2. Generative Retrieval (GR): The Memorizer This is a newer paradigm powered by sequence-to-sequence models (like T5 or BART).

  • Mechanism: There is no external index of vectors. The model is trained to take a Query as input and generate the identifier of the document (like its title or a unique substring) as output.
  • Retrieval: The model “memorizes” the documents within its own internal parameters (weights).
  • The potential: It simplifies the architecture (no separate vector database needed), but critics worried it would be hard to update or prone to hallucination.

The Challenge: Dynamic Information Retrieval

The researchers established a setup called DynamicIR to simulate the real world. They utilized the StreamingQA benchmark, which contains news articles and questions spanning from 2007 to 2020. This dataset is crucial because it includes timestamps, allowing the team to test how models handle the flow of time.

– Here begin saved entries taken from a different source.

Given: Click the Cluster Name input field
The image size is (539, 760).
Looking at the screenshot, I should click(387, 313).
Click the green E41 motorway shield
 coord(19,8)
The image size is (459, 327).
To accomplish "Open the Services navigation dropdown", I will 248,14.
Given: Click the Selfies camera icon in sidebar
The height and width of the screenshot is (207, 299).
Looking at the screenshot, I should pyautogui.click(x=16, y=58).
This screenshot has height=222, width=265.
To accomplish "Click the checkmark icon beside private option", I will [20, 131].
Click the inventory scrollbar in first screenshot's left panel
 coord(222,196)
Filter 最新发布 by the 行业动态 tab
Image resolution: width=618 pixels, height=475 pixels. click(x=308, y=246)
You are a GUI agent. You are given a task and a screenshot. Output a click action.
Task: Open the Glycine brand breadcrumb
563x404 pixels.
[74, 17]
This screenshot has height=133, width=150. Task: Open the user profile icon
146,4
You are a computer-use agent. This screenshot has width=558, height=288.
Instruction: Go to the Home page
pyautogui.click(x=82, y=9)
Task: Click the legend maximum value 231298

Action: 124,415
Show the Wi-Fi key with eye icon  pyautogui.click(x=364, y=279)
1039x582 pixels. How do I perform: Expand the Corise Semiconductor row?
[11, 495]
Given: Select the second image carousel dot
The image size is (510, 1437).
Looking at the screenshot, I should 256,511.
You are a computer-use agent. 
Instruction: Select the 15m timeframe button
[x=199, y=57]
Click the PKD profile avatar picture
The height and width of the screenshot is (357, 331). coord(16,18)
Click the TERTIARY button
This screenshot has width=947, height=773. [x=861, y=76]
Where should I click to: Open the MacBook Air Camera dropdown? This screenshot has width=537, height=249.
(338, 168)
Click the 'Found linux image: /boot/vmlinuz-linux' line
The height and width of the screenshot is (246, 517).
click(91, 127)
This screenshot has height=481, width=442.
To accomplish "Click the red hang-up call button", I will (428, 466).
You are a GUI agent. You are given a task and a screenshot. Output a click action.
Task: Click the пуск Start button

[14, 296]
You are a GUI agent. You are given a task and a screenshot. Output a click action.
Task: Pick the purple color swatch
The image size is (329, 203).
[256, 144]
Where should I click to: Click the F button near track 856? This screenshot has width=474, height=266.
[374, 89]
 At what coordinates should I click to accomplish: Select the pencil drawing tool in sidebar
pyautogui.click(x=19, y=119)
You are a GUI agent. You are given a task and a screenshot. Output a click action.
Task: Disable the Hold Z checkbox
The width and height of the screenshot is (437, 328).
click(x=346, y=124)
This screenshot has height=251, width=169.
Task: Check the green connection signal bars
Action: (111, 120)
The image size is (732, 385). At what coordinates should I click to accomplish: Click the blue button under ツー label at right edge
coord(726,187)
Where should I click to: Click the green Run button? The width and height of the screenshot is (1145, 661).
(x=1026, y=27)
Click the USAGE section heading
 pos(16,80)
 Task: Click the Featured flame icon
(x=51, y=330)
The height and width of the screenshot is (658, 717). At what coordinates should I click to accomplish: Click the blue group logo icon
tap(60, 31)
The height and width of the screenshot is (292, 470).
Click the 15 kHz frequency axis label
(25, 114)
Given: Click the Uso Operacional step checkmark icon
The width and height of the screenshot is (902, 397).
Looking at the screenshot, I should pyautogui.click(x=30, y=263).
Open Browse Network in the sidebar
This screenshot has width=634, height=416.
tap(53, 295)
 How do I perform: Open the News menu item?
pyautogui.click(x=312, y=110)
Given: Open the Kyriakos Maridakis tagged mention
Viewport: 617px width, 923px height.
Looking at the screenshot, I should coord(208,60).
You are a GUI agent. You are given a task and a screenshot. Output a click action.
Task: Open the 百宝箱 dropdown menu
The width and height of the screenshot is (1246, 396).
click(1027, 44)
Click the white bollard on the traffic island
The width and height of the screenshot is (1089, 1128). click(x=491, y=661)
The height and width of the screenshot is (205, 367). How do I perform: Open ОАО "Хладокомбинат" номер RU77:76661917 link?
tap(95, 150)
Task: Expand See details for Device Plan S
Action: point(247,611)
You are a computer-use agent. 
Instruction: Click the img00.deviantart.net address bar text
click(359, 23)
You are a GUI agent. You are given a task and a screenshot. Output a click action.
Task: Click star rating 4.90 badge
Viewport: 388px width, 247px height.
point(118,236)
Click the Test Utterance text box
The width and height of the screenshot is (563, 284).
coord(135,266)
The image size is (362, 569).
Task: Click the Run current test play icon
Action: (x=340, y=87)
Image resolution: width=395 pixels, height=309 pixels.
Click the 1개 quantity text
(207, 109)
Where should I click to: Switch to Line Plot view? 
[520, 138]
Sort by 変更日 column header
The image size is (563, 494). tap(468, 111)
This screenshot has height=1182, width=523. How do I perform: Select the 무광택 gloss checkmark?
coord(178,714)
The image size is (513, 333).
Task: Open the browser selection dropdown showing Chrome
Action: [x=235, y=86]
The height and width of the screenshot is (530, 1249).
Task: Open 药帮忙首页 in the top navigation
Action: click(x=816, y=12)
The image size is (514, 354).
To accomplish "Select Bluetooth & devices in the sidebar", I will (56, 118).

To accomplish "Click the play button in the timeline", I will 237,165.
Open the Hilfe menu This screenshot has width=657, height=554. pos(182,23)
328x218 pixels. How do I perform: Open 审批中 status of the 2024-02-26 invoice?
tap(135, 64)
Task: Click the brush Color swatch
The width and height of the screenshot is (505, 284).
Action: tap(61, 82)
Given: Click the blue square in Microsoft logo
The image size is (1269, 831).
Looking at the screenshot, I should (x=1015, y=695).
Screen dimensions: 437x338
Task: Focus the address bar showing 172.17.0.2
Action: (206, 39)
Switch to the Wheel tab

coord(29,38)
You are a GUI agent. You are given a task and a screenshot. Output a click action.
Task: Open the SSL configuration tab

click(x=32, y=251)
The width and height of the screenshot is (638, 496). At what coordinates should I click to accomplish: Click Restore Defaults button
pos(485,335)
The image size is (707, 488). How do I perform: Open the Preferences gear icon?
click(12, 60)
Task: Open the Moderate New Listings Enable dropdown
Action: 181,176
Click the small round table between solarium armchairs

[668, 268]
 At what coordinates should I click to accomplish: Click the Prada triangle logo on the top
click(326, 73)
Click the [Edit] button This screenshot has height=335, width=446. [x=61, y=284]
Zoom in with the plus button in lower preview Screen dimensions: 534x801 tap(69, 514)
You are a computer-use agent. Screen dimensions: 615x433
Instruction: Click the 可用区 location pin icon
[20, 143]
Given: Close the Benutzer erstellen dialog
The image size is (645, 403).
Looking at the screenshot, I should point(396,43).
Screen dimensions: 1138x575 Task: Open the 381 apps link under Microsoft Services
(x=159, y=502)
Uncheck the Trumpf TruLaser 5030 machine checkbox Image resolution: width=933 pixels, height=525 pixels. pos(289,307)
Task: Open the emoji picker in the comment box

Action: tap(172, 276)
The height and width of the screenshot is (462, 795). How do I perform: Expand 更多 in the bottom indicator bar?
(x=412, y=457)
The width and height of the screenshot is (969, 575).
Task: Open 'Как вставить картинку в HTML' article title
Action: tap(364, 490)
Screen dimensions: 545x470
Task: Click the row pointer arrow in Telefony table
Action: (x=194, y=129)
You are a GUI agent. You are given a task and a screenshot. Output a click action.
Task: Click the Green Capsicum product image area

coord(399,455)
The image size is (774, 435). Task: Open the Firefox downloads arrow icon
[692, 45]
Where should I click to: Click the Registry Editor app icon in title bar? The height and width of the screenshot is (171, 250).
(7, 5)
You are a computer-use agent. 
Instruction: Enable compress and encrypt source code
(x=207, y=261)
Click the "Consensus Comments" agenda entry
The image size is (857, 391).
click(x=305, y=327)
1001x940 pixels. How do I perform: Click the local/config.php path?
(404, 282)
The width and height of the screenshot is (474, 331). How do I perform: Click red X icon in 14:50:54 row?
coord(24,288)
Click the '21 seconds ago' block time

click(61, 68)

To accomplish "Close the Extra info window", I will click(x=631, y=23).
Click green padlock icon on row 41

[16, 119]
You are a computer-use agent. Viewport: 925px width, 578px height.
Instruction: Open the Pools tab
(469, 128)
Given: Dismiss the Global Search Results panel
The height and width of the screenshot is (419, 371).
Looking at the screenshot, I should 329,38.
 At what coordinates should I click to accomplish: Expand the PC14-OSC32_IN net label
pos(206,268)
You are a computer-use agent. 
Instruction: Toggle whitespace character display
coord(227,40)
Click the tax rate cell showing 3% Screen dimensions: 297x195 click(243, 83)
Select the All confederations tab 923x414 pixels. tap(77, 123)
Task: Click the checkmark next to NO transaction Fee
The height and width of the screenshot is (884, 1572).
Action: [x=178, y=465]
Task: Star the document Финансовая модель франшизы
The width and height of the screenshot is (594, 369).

As illustrated in Figure 1, the researchers designed three distinct scenarios to test the models:

Figure 1: Structure of DynamicIR. This figure shows the training and inference processes for three setups in DynamicIR.

  1. StaticIR (A & B): The baseline. Models are trained on an initial corpus (news from 2007–2019) and tested on it.
  2. Indexing-based Update (C): A new corpus (news from 2020) arrives. The model cannot change its parameters (no training). It must simply “index” the new data.
  • For DE, this means encoding the new docs and adding them to the pile.
  • For GR, this means constrained decoding techniques to allow the model to output identifiers from the new list.
  1. Training-based Update (D & E): The gold standard. The model is allowed to “continually pretrain” on the new 2020 corpus to internalize the new information, and then update its index.

The Core Method: How to Update a Generative Model?

One of the paper’s most significant technical contributions is determining how to efficiently train Generative Retrieval models on new data. If you retrain the whole model, it’s slow and you risk “catastrophic forgetting” (overwriting old knowledge).

The researchers analyzed which parts of the neural network change the most when learning new information. They defined these as Dynamic Parameters (DPs).

Figure 2: Analysis on key parameters in acquiring new knowledge. Through this analysis, we identify the locations of the top 10% most activated parameters.

As shown in Figure 2, they compared the model before and after learning new data. They discovered that the “knowledge” doesn’t live evenly across the model.

Table 2: Average number of Dynamic Parameters (DPs). It reveals that DPs are significantly more prevalent in the fully connected layer.

Table 2 confirms their hypothesis: the Feed-Forward Networks (FFN) (labeled as FC1 and FC2) contain roughly 25x more dynamic parameters than the Attention layers. This suggests that while Attention layers handle the “reasoning” or routing of information, the FFN layers act as the “key-value memory” storing the actual facts.

Based on this, the authors proposed a targeted update strategy. Instead of standard LoRA (Low-Rank Adaptation) which usually targets attention mechanisms, they applied LoRA specifically to the FFN layers. This allowed the GR model to absorb new 2020 news efficiently without forgetting the 2007–2019 history.

Experiments & Results

The team compared GR models (specifically SEAL, MINDER, and LTRGR) against DE models (DPR, Spider, Contriever). The results highlight three major wins for Generative Retrieval.

1. Adaptability: GR Learns Better

When exposed to the new 2020 corpus, Generative Retrieval models adapted significantly better than Dual Encoders.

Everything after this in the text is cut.